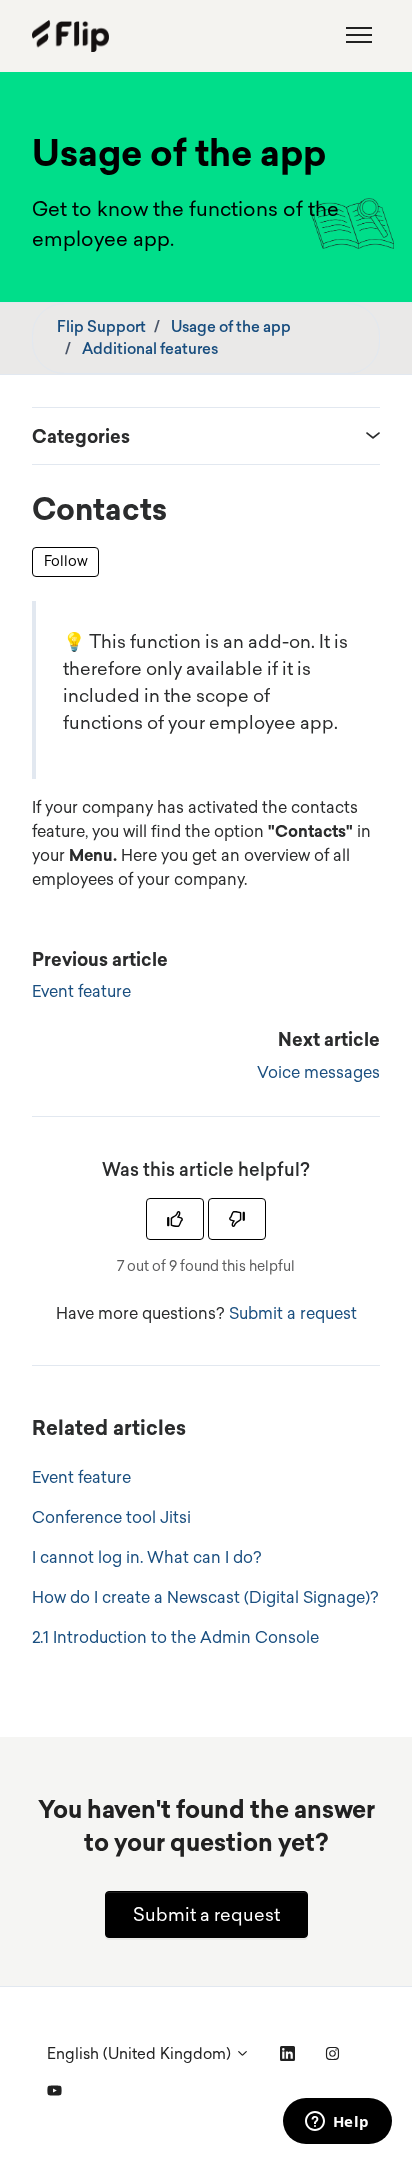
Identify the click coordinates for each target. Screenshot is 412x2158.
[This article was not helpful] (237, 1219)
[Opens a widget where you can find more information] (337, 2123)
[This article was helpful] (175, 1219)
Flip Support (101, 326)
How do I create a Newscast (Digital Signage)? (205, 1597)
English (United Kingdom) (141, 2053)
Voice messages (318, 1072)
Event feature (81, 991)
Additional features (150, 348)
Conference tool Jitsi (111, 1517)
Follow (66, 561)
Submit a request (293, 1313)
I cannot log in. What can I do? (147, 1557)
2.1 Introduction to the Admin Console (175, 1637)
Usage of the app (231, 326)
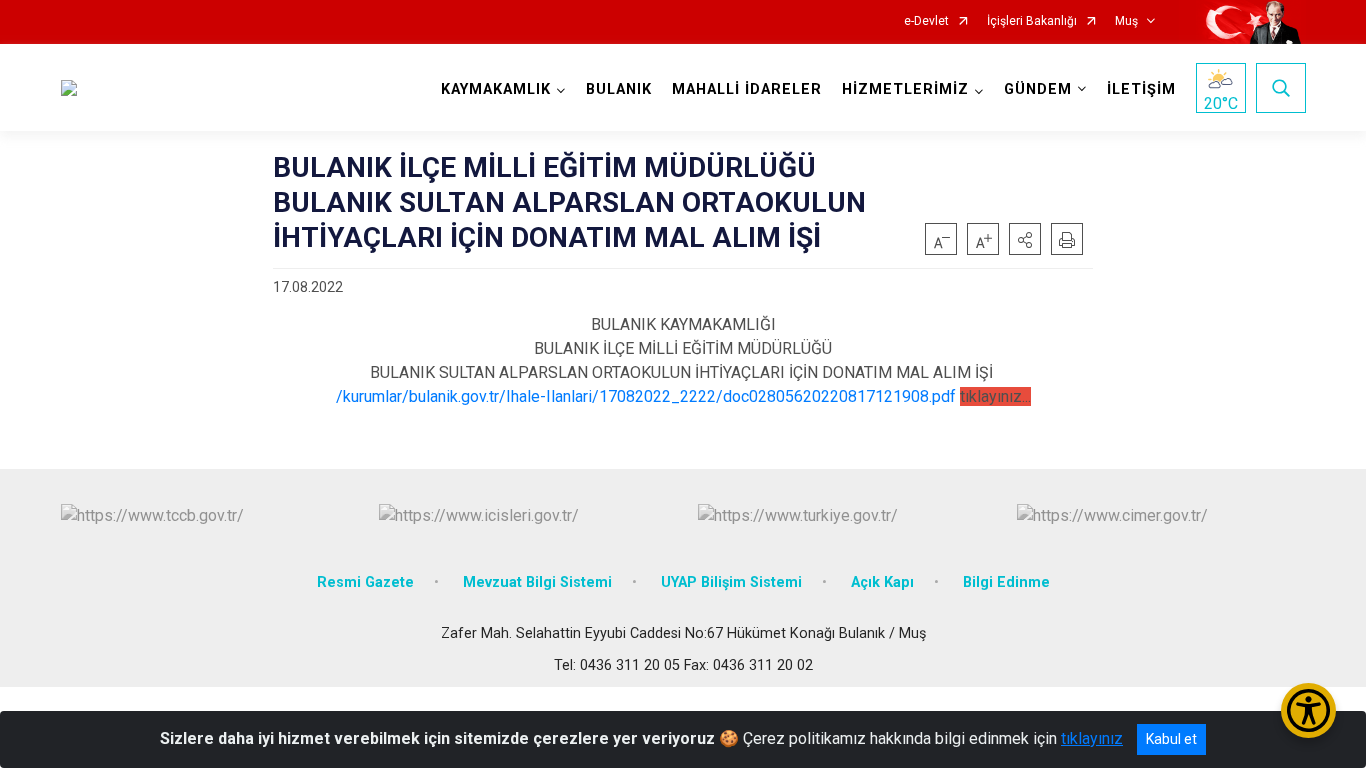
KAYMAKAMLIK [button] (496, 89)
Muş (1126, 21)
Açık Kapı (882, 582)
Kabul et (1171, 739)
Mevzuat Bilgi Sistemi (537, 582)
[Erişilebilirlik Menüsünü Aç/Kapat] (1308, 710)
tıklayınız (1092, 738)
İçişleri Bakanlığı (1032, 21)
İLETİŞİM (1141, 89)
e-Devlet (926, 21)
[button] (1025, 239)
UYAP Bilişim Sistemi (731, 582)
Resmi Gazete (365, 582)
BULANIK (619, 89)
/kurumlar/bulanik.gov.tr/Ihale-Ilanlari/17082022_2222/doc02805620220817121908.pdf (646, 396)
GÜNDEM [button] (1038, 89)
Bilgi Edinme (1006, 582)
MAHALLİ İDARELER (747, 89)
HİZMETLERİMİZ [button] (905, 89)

EXERCISE INSTRUCTIONS |
Could you return all lines from the records that include the word "helpful"?

SOLUTION TO THE PROBLEM |
[This article was not helpful] (237, 1219)
[This article was helpful] (175, 1219)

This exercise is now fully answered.